5. "Quais são os riscos reais da clozapina? Vale a pena o monitoramento rigoroso?"
O risco mais sério é a agranulocitose (≈1%), que é reversível se detectada precocemente. Por isso, o monitoramento hematológico é obrigatório e eficaz. Seus benefícios para a esquizofrenia resistente são inigualáveis: maior eficácia na redução de sintomas, menor risco de suicídio e melhor funcionalidade. Para pacientes que não responderam a outros tratamentos, os benefícios geralmente superam os riscos com o monitoramento adequado.
6. "O que são sintomas negativos e por que são tão difíceis de tratar?"
São a diminuição ou ausência de comportamentos e emoções normais (ex.: falta de expressão, de iniciativa, de prazer). São difíceis de tratar porque estão ligados a alterações neurobiológicas estruturais e de circuitos cerebrais (córtex pré-frontal). Os antipsicóticos tradicionais têm pouco efeito sobre eles. Novos medicamentos (como a cariprazina) e, principalmente, intervenções psicossociais (treinamento cognitivo, de habilidades sociais) são as ferramentas mais promissoras.
7. "Meu familiar com esquizofrenia se recusa a tomar a medicação. O que fazer?"
Primeiro, tente entender o motivo (efeitos colaterais, falta de insight, medo). Ofereça psicoeducação calma. Discuta com o psiquiatra a possibilidade de formulações injetáveis de longa ação, que garantem a administração por semanas ou meses e podem ser menos estigmatizantes. Intervenções familiares focadas na solução de problemas e técnicas motivacionais são eficazes. Em último caso, se houver grave risco, pode ser necessário considerar a internação para estabilização.

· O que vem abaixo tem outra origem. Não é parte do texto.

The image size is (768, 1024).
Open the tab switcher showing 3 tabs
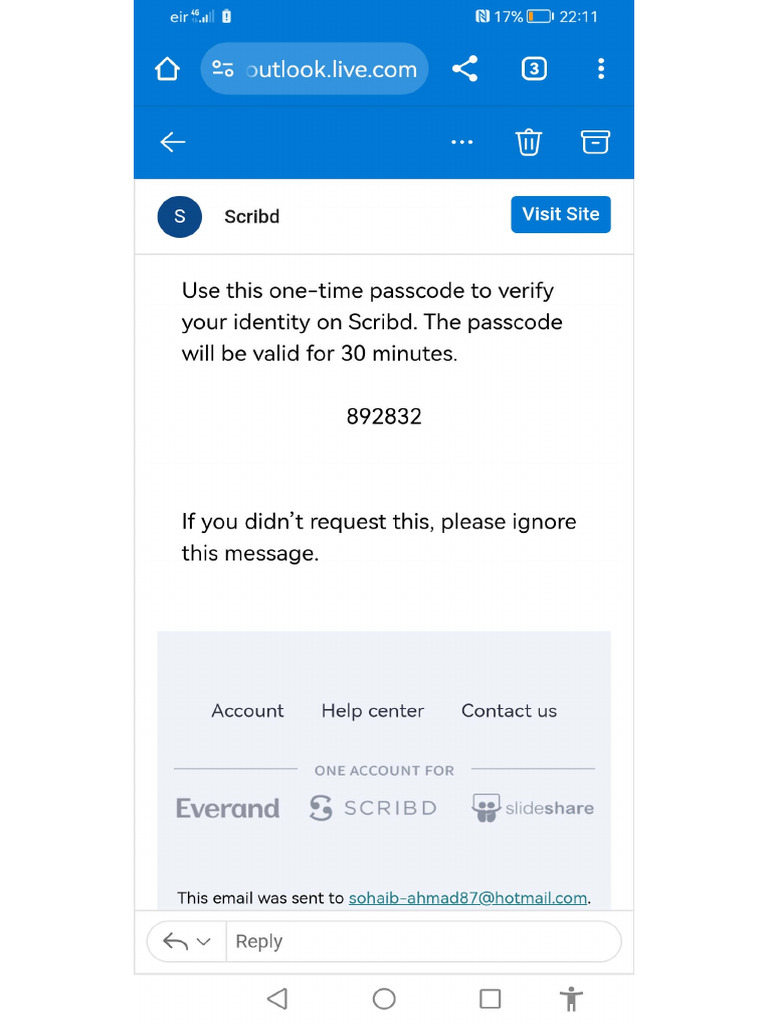534,69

8. "Há cura para a esquizofrenia?"
Atualmente, não falamos em cura no sentido de eliminação completa da doença. No entanto, falamos em recuperação: um processo pessoal de viver uma vida significativa e com qualidade mesmo com as limitações da doença. Com o tratamento integrado adequado (fármacos + psicoterapia + suporte psicossocial), muitos pacientes alcançam a remissão sustentada dos sintomas, reconstroem suas vidas, trabalham, estudam e mantêm relacionamentos.
Referências
- Sadock, B.J.; Sadock, V.A.; Ruiz, P. Compêndio de Psiquiatria: Ciência do Comportamento e Psiquiatria Clínica. 11ª ed. Porto Alegre: Artmed, 2017.

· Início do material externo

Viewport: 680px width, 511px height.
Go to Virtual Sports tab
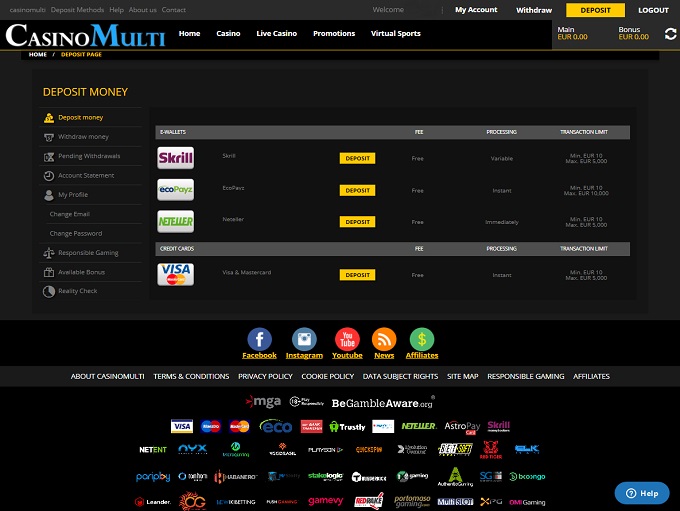point(395,34)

- American Psychiatric Association. Manual Diagnóstico e Estatístico de Transtornos Mentais – DSM-5-TR. 5ª ed. texto revisado. Porto Alegre: Artmed, 2022.
- Organização Mundial da Saúde. Classificação Estatística Internacional de Doenças e Problemas Relacionados à Saúde – CID-11. Genebra: OMS, 2022.

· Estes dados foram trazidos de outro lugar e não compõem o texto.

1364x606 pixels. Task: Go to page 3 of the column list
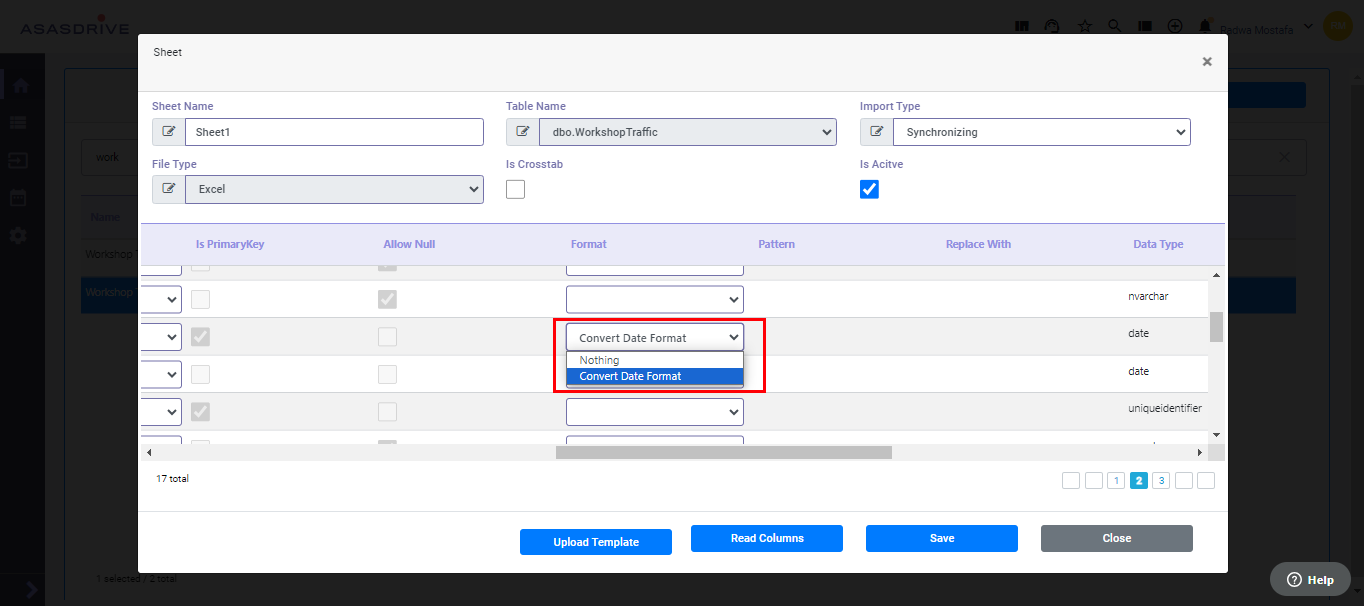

- Associação Brasileira de Psiquiatria. Diretrizes para o tratamento da esquizofrenia. [Link para diretrizes da ABP, quando disponível publicamente].
- Ministério da Saúde (BR). Relação Nacional de Medicamentos Essenciais (RENAME). Brasília: Ministério da Saúde, 2022.
- Kane, J.M.; Correll, C.U. Pharmacologic Treatment of Schizophrenia. Dialogues Clin Neurosci. 2010;12(3):345-357.
- National Institute for Health and Care Excellence (NICE). Psychosis and schizophrenia in adults: prevention and management. NICE Clinical Guideline CG178, 2014 (atualizado em 2020).
Conteúdo de referência clínica. Não substitui avaliação profissional individualizada.